How does the program's work grow when handling many objects?
Analyze the time complexity of the following code snippet.
public class ObjectLifecycle {
public static void main(String[] args) {
int n = 1000;
for (int i = 0; i < n; i++) {
MyObject obj = new MyObject();
obj.doWork();
}
}
}
class MyObject {
void doWork() {
// some simple operation
}
}
This code creates n objects one after another and calls a simple method on each.
Identify the loops, recursion, array traversals that repeat.
- Primary operation: Creating an object and calling its method.
- How many times: Exactly n times, once per loop iteration.
Each new object adds a fixed amount of work, so the total work grows steadily as n grows.

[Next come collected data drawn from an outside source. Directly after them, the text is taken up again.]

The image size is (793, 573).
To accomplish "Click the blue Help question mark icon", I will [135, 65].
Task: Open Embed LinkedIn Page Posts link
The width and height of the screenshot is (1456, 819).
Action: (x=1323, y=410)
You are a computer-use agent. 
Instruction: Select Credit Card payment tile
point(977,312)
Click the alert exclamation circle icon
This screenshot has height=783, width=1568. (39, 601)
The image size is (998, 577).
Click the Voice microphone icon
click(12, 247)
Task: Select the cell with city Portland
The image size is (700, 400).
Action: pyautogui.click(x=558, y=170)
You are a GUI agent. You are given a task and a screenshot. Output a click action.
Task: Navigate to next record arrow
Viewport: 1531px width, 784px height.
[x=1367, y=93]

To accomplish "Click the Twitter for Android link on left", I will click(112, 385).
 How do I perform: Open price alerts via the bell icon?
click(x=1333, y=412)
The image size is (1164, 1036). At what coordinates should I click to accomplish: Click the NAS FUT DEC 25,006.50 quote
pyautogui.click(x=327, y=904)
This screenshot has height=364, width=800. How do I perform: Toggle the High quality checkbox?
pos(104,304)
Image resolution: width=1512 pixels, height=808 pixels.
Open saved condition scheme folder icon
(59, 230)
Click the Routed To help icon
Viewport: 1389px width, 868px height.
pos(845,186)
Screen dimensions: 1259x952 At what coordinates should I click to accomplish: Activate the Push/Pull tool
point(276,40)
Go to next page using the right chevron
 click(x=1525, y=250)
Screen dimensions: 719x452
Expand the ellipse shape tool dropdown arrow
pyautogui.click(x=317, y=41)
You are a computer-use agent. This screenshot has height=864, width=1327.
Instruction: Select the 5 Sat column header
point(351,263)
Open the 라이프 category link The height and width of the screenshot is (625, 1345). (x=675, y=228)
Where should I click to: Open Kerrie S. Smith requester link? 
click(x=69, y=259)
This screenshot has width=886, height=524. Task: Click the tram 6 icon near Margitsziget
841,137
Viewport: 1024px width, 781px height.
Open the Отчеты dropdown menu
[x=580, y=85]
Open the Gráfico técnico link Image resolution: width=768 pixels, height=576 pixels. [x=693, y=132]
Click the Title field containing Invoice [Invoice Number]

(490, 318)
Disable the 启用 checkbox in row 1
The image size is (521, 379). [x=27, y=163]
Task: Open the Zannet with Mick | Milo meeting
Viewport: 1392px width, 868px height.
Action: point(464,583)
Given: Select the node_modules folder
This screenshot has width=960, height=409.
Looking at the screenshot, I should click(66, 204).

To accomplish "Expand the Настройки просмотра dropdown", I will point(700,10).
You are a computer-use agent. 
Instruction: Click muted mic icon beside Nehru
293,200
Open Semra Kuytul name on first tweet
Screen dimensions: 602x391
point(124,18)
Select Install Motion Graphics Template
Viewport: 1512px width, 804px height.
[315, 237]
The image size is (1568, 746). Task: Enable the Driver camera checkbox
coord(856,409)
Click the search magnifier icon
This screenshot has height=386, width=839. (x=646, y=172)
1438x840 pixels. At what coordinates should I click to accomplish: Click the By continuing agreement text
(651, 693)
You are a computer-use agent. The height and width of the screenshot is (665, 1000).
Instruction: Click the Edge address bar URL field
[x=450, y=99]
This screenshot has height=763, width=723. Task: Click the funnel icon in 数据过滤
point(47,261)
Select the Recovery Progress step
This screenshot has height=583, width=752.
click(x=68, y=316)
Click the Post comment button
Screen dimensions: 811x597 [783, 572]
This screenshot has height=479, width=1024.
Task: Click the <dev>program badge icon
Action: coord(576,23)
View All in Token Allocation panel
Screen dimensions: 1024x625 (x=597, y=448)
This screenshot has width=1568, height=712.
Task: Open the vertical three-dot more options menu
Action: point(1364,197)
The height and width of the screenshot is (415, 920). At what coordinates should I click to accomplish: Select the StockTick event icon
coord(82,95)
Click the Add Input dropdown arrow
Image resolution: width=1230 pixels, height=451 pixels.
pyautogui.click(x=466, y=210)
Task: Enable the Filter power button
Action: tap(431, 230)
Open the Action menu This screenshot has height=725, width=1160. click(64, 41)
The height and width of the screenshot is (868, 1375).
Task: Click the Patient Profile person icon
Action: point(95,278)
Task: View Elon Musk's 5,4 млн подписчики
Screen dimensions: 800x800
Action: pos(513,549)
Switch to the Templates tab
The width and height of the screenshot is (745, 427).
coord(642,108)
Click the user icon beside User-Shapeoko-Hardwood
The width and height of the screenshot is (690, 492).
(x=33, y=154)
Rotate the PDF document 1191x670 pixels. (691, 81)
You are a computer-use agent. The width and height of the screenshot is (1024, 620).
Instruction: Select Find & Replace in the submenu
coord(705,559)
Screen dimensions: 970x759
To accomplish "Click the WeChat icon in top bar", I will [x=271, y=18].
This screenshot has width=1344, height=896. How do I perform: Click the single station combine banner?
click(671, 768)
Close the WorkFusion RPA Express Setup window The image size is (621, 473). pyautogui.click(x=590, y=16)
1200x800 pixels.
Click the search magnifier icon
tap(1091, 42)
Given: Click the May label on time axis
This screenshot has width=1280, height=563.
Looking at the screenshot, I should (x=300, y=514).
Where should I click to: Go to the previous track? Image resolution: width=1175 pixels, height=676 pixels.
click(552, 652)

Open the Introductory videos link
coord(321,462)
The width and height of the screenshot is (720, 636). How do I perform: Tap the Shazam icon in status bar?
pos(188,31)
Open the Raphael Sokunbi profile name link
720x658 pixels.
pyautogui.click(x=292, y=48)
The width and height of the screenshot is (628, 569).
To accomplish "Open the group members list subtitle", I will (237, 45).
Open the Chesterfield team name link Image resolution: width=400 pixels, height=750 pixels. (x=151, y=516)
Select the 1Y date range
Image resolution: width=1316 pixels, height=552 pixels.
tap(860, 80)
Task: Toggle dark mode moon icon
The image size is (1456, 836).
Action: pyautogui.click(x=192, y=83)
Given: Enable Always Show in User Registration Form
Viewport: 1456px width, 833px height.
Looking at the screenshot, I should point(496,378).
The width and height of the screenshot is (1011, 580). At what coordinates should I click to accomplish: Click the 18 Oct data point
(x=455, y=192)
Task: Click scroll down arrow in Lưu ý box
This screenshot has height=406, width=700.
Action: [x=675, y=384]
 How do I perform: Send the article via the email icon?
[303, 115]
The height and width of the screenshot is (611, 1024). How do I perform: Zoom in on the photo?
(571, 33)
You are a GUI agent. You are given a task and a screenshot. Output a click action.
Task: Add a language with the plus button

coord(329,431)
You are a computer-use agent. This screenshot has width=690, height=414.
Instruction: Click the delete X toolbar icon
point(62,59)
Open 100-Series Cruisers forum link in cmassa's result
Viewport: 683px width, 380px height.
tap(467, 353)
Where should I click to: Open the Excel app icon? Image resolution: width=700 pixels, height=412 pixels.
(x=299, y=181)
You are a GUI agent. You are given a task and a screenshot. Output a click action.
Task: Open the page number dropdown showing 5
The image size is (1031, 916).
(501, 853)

| Input Size (n) | Approx. Operations |
|---|---|
| 10 | 10 object creations and method calls |
| 100 | 100 object creations and method calls |
| 1000 | 1000 object creations and method calls |
Pattern observation: The work increases directly in proportion to the number of objects.
Time Complexity: O(n)
This means the time grows in a straight line as you create more objects.
[X] Wrong: "Creating objects is free or constant time regardless of how many are made."
[OK] Correct: Each object creation takes time, so making more objects adds more work.
Understanding how object creation scales helps you write efficient code and explain your reasoning clearly in interviews.
"What if the doWork() method itself contained a loop that ran n times? How would the time complexity change?"